→ **EXERCISE INSTRUCTIONS**: Could you retype exactly the lines running from the line with "Web design: (73, 2454)" to the end of the data, both included, and nothing else?

Collected data:
'''

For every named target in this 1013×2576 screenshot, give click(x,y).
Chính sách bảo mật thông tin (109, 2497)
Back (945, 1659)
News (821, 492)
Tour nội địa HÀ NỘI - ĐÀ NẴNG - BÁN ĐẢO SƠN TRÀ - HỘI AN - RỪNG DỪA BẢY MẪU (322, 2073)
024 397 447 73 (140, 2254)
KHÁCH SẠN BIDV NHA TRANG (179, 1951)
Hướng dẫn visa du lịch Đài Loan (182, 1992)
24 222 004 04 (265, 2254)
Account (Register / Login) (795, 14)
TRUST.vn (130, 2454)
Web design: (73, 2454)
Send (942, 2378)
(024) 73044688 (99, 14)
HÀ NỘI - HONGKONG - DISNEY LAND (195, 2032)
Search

'''

→ **RESPONSE TO THIS EXERCISE**:
Web design: (73, 2454)
Send (942, 2378)
(024) 73044688 (99, 14)
HÀ NỘI - HONGKONG - DISNEY LAND (195, 2032)
Search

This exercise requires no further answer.